Por despacho de 28-01-2022, a reunião prevista no artigo 18.º do RJAT foi dispensada, e em sintonia com o previsto no artigo 113.º do CPPT, subsidiariamente aplicável, por força do disposto na alínea c) do n.º 1 do artigo 29.º do RJAT, foi concedido prazo para as partes dar resposta à exceção suscitada e para apresentação de alegações.

As partes estão devidamente representadas, gozam de personalidade e capacidade judiciárias, são legítimas (artigos 4.º e 10.º, n.º 2, do mesmo diploma e artigo 1.º da Portaria n.º 112-A/2011, de 22 de Março).

O processo não enferma de nulidades.

B – PEDIDO 

1.               A ora Requerente, deduziu pedido de pronúncia arbitral de declaração de ilegalidade do ato tributário de liquidação, em sede de Adicional ao Imposto Municipal sobre Imóveis, (“AIMI”) n. 2017 ..., 2018 ..., 2019 ... e 2020 ..., referente aos anos de 2017, 2018, 2019 e 2020 no montante global de € 27.143,20.

 C – CAUSA DE PEDIR

2.               A fundamentar o seu pedido de pronúncia arbitral, a Requerente alegou, com vista à declaração de ilegalidade do ato tributário de liquidação, o seguinte:

3.               A Requerente é uma sociedade anónima, tendo como objeto social a promoção imobiliária, compra e venda de bens imobiliários, bem como exploração de hotéis com restaurante.

4.               A Requerente foi notificada dos seguintes atos tributários de liquidação de AIMI:

 i.
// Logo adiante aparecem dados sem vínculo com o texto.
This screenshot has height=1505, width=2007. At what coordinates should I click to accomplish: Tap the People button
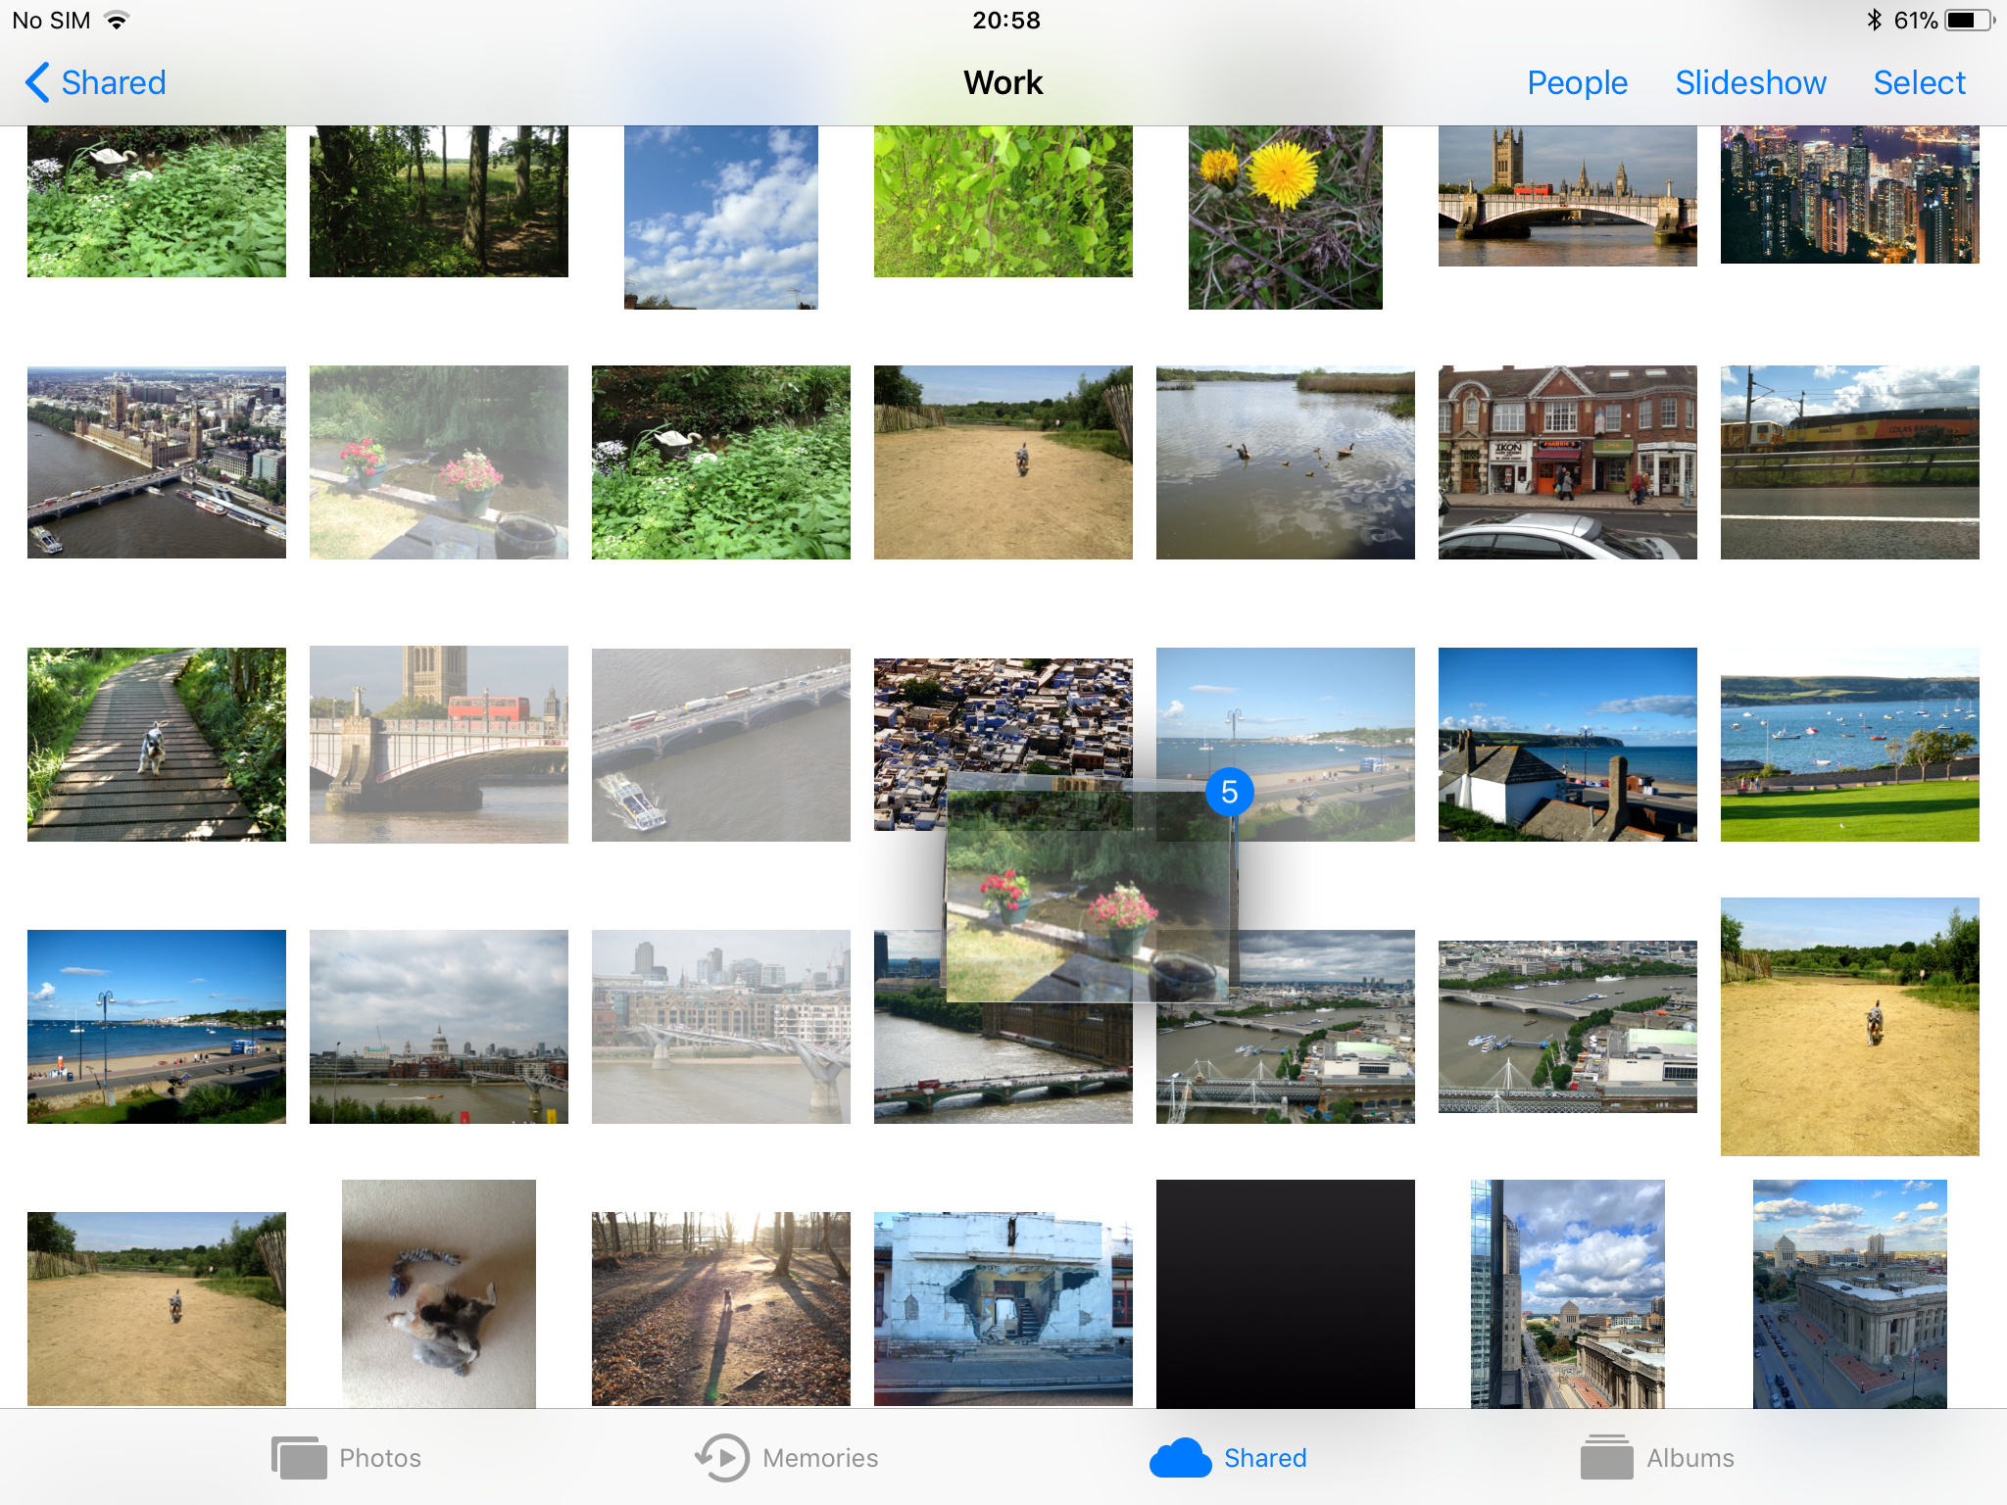(x=1577, y=82)
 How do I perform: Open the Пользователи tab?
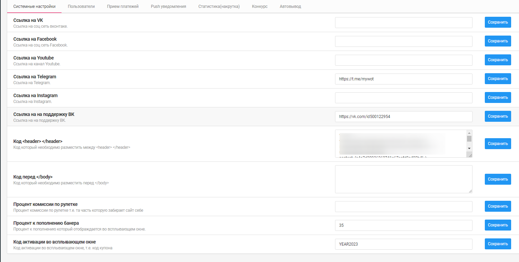tap(81, 6)
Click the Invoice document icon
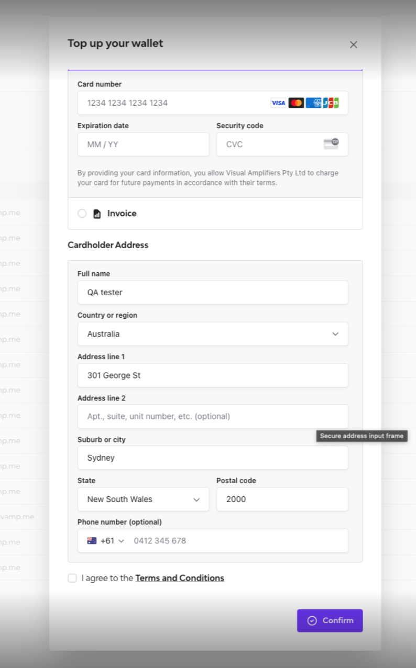Screen dimensions: 416x668 (x=97, y=214)
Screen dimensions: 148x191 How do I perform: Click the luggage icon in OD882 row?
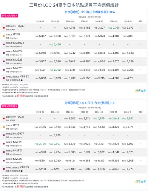(x=21, y=80)
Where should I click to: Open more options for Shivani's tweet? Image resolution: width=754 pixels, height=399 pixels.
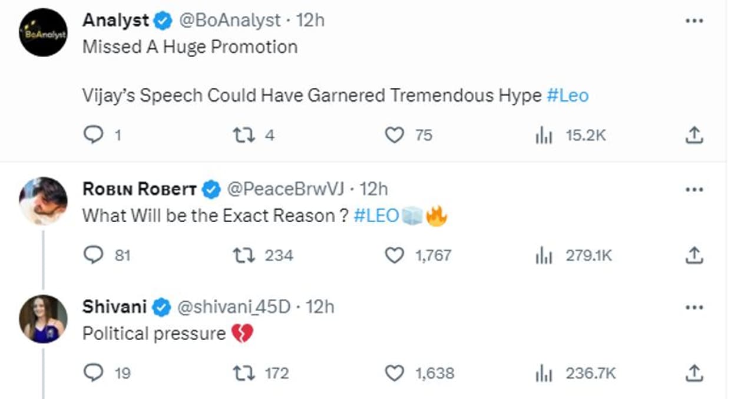695,307
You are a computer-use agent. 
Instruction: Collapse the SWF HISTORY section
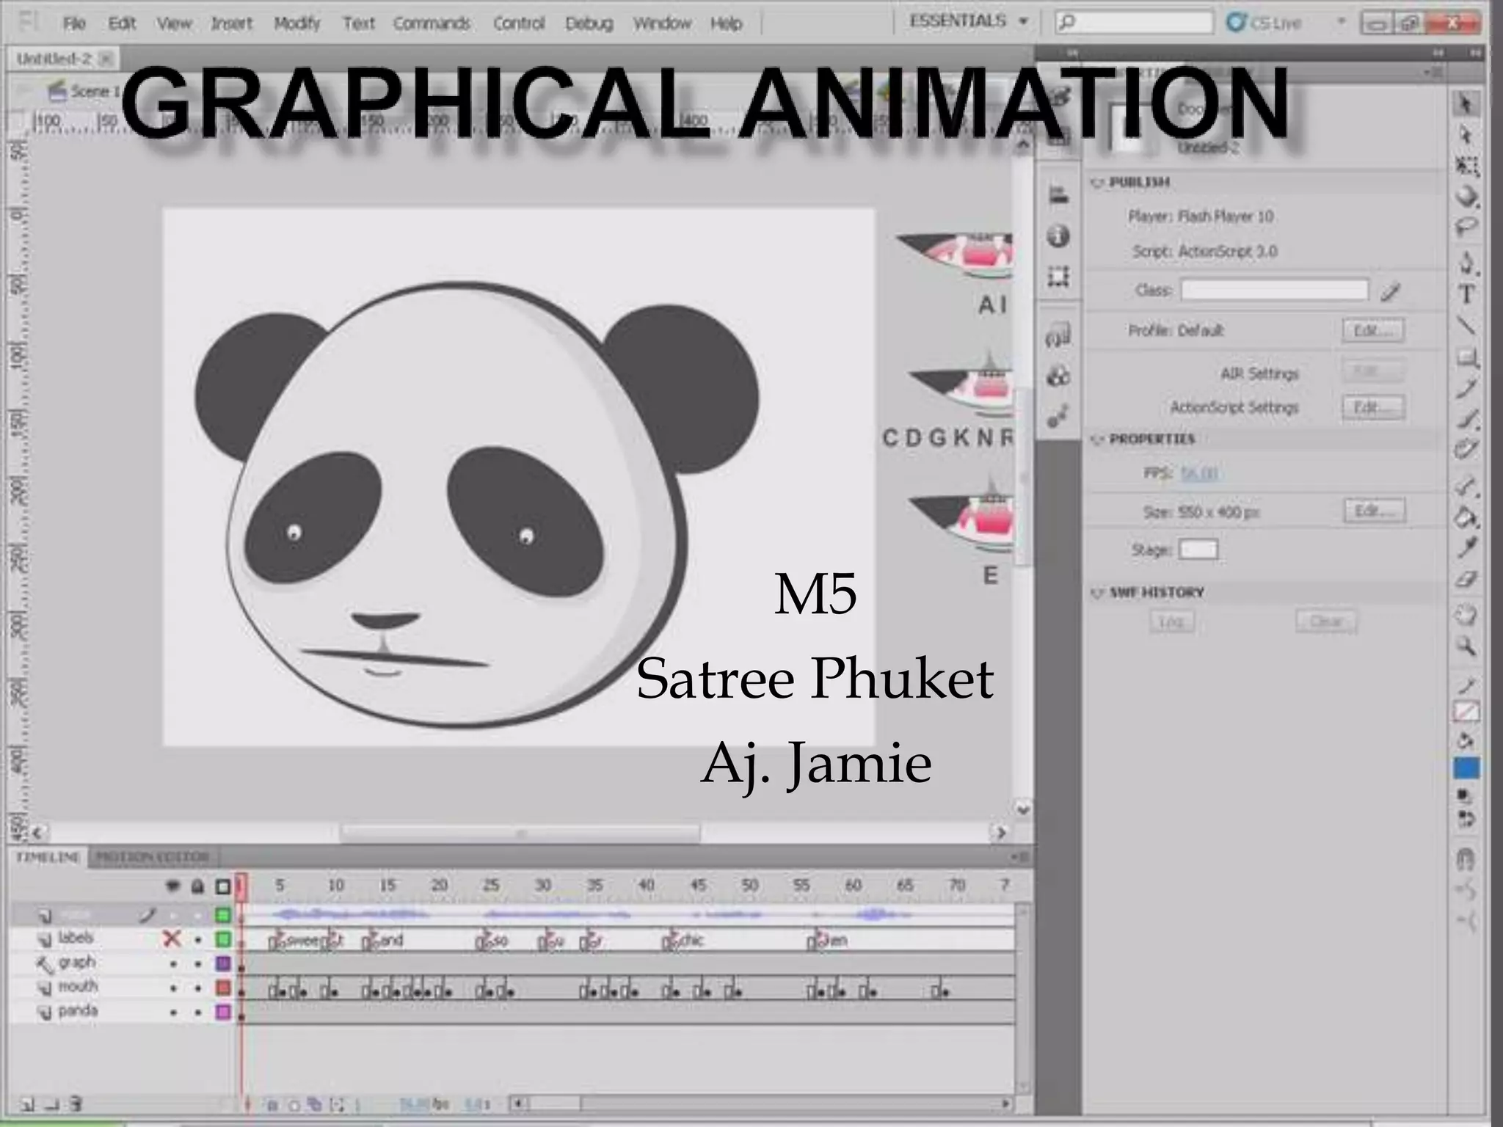click(x=1098, y=593)
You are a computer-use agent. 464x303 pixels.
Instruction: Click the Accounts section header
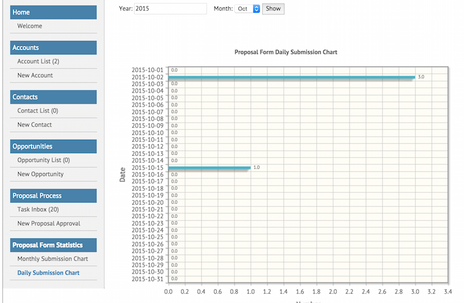click(53, 47)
Liquidação n. 2017 ..., referente ao ano 2017, no montante total de € 126.279,83; ii. Liquidação n.º 2018 ..., referente ao ano 2018, no montante total de € 126.279,83; iii. Liquidação n.º 2019 ..., referente ao ano 2019, no montante total de € 107.266,74; iv. Liquidação n.º 2020 ..., referente ao ano 2020, no montante total de € 104.203,49.

5.               Alega, que em parte, as liquidações de AIMI tiveram por base, para efeitos de determinação do valor tributável e do correspondente montante de Adicional a pagar pela Requerente, os valores patrimoniais tributários dos terrenos para construção, valores estes que estavam fixados segundo a fórmula erroneamente adotada à data pela AT, a qual considerava a aplicação de coeficientes de (i) localização, (ii) de afetação e / ou (iii) de qualidade e conforto, conforme demonstrado nas cadernetas prediais urbanas anteriores às (re)avaliações efetuadas em 2020 e 2021.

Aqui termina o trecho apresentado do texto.